One or more controllers fail to start up when starting all of them simultaneously #1934

bijoua29 · 2024-12-12T00:08:58Z

Describe the bug
When starting several controllers simultaneously using the spawner, one or more of the controllers fail to start up

To Reproduce
Steps to reproduce the behavior:

Start our launch file with several controllers(in our case, we start 16 controllers)
See following error:

[ros2_control_node-2] [ERROR] [1733859175.169085071] [controller_manager]: A controller named 'my_controller_1' was already loaded inside the controller manager
[ros2_control_node-2] [ERROR] [1733859175.491164152] [controller_manager]: A controller named 'my_controller_2' was already loaded inside the controller manager
[ros2_control_node-2] [ERROR] [1733859175.491519034] [controller_manager]: A controller named 'my_controller_3' was already loaded inside the controller manager
[ros2_control_node-2] [ERROR] [1733859175.492405566] [controller_manager]: A controller named 'my_controller_1' was already loaded inside the controller manager
[my_controller_1_spawner-13] [FATAL] [1733859175.539516796] [spawner_my_controller_1]: Failed loading controller my_controller_1
[my_controller_2_spawner-9] [FATAL] [1733859175.577969123] [spawner_my_controller_2]: Failed loading controller my_controller_2
[my_controller_3_spawner-11] [FATAL] [1733859175.578179280] [spawner_my_controller_3]: Failed loading controller my_controller_3
[ERROR] [my_controller_3_spawner-11]: process has died [pid 3598950, exit code 1, cmd 'ros2 run controller_manager spawner my_controller_3 --param-file /tmp/my_controller_3.yaml --controller-manager-timeout 40 --ros-args --log-level ERROR --log-file-name my_controller_3_spawner'].
[ERROR] [my_controller_2_spawner-9]: process has died [pid 3598944, exit code 1, cmd 'ros2 run controller_manager spawner my_controller_2 --param-file /tmp/my_controller_2.yaml --controller-manager-timeout 40 --ros-args --log-level ERROR --log-file-name my_controller_2_spawner'].
[ERROR] [my_controller_1_spawner-13]: process has died [pid 3598954, exit code 1, cmd 'ros2 run controller_manager spawner my_controller_1 --param-file /tmp/my_controller_1.yaml --controller-manager-timeout 40 --ros-args --log-level ERROR --log-file-name my_controller_1_spawner'].

Expected behavior
All controllers come up without error

Screenshots
N/A

Environment (please complete the following information):

OS: Ubuntu 24.04
Version: rolling sync from 2024-11-26
ros2_control version: 4.20.0

Additional context
The number of controllers that don't load is random. Out of our 16 controllers, we have 7 instances of a particular type of a custom controller. Anecdotally, it is usually one or more these controllers that don't load up.
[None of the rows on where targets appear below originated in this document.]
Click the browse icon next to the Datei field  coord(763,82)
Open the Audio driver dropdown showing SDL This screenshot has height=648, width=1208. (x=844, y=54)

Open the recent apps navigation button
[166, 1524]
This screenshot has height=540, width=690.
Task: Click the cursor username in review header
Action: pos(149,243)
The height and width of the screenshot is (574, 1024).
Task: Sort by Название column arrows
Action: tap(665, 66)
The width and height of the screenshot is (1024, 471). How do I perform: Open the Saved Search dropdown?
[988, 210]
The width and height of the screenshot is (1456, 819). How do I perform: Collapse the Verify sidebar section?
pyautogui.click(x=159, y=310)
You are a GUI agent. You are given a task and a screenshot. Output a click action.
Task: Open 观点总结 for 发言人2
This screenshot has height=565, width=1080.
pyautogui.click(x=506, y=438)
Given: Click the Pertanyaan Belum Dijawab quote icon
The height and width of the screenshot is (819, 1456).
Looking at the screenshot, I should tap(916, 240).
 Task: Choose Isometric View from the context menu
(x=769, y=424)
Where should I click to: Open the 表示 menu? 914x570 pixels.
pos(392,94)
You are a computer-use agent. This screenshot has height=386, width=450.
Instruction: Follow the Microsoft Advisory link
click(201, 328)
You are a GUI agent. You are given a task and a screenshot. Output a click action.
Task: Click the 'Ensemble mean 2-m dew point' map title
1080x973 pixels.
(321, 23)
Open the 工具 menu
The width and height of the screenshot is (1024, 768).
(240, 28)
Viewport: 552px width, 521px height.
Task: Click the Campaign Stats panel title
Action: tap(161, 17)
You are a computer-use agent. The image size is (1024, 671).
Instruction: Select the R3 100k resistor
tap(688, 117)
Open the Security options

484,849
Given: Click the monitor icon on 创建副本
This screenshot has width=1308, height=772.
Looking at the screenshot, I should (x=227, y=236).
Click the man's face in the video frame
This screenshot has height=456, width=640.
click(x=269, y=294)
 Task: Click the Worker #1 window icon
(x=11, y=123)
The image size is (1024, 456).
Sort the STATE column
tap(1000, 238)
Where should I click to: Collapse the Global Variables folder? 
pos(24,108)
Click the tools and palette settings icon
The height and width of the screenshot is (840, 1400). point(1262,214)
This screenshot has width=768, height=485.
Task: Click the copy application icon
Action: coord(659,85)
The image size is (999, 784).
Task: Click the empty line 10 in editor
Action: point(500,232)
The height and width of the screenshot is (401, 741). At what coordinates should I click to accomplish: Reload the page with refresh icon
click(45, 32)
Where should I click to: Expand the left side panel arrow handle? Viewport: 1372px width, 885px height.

I can't really produce a minimal example. In fact, we only see this on our target hardware and believe it is related to CPU load.

I can't repro this on my laptop as it is much more powerful than the target hardware. Additionally, I have tried to preload my laptop with additional load using 'stress' but I still couldn't repro the issue so it may be something else e.g. disk I/O.

I don't understand the error message as it indicates the controller is already loaded but it isn't.

Note; we religiously update our software to the latest rolling sync every month.

Anecdotally, it seems there was some improvement when we went from ros2_control version 4.18(~10% success rate) to 4.20(~40-50% success rate).

It seems this issue has cropped up only in the last couple of months. A few months ago, failures were fairly rare. The above error message also is something that is fairly new to us as previously the occasional failures just had the controller "process has died" message. I realize there has been a fair amount of work in the spawner area recently.

This is a very serious issue for us as it takes several tries for our SQA to start our software stack when they are testing.

The text was updated successfully, but these errors were encountered:

saikishor · 2024-12-12T11:26:34Z

Hello @bijoua29!

We will need more debug information or logs for this particular case. It is very hard to pin point the issue you are mentioning.

Why don't you spawn all the above controllers together in a single spawner?. This is the exact reason the PR #1805 is implemented. You can parse multiple controllers and multiple param files to the spawner and it should be able to handle everything.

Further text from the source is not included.